It's common to use the end
keyword as a shortcut for accessing or extending an array in Matlab, as in
>> x = [1,2,3];
>> x(1:end-1)
ans =
1 2
>> x(end+1) = 4
x =
1 2 3 4
However, I was surprised to find that the following also works
>> x(1:min(5, end))
ans =
1 2 3 4
I thought that end
might be a special form, like :
, that can be special-cased in indexing operations, so I created a class to detect this
classdef IndexDisplayer
methods
function subsref(self, s)
disp(s);
end
end
end
You can see how :
is special cased in the following example
>> a = IndexDisplayer;
>> a(1:3)
type: '()'
subs: {[1 2 3]}
>> a(:)
type: '()'
subs: {':'}
However, when I index with end
I just see
>> a(end)
type: '()'
subs: {[1]}
Here the end
is replaced with a 1
. Where does that 1
come from? My first guess was that any end
inside an indexing expression x(end)
would be replaced with a call to length(x)
so I tried overriding length
as well
classdef IndexDisplayer
methods
function subsref(self, s)
disp(s);
end
function len = length(self)
len = 10;
end
end
end
However, that gives
>> a = IndexDisplayer;
>> length(a)
ans =
10
>> a(end)
type: '()'
subs: {[1]}
so that theory is out the window. Can anyone explain the semantics of end
?
Firstly, I think it's kind of a bug, or at least an unexpected feature, that your syntax x(1:min(5, end))
works at all. When I was at MathWorks, I remember someone pointing this out, and quite a few of the developers had to spend a while figuring out what was going on. I'm not sure if they ever really agreed whether it was a problem or not.
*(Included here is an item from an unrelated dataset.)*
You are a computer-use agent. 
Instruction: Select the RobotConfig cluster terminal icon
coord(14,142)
To explain the (intended) semantics of end
: end
is implemented as a function ind = end(obj, k, n)
. k
is the index of the expression containing end
, and n
is the total number of indices in the expression.
So, for example, when you call a(1,end,1)
, k
is 2, as the end
is in argument 2, and n
is 3 as there are 3 arguments.
ind
is returned as the index that can replace end
in the expression.
You can overload end
for your own classes (in the same way as you can overload colon
, size
, subsref
etc).
To extend your example:
classdef IndexDisplayer
methods
function ind = end(self,k,n)
disp(k)
disp(n)
ind = builtin('end', self, k, n);
end
end
end
>> a = IndexDisplayer;
>> a(1,end,1)
2
3
See here for more information.
I find this a curiosity too. Nevertheless, I often use (exploit?) this behavior to shorten statements. For example, in this answer, to get all but the k
th element(s) of a vector, a clean solution that occurred to me was,
vector(setdiff(1:end,k))
This end
replaces a call to numel(vector)
. For a scalar k
, this is an alternative to vector(1:end ~= k)
or vector([1:k-1 k+1:end])
. It seemed perfectly reasonable at the time, although I drew attention to the oddity of this usage. Is this really bad practice? Perhaps, but I've accepted it for what it's worth and move on.
I don't offer any insight into how this works or what the rules are, as Sam Roberts does in his answer, but conceptually, I see this as a matter of context. That is, when end
occurs, I would assume it evaluates to an index (or dimension subscript) for the array with the most immediate scope, looking "up" through nested statements to make the determination. Not sure if that is the right wording, but it seems to be a useful way to interpret the operation of end
.
I haven't been bitten by this interpretation yet.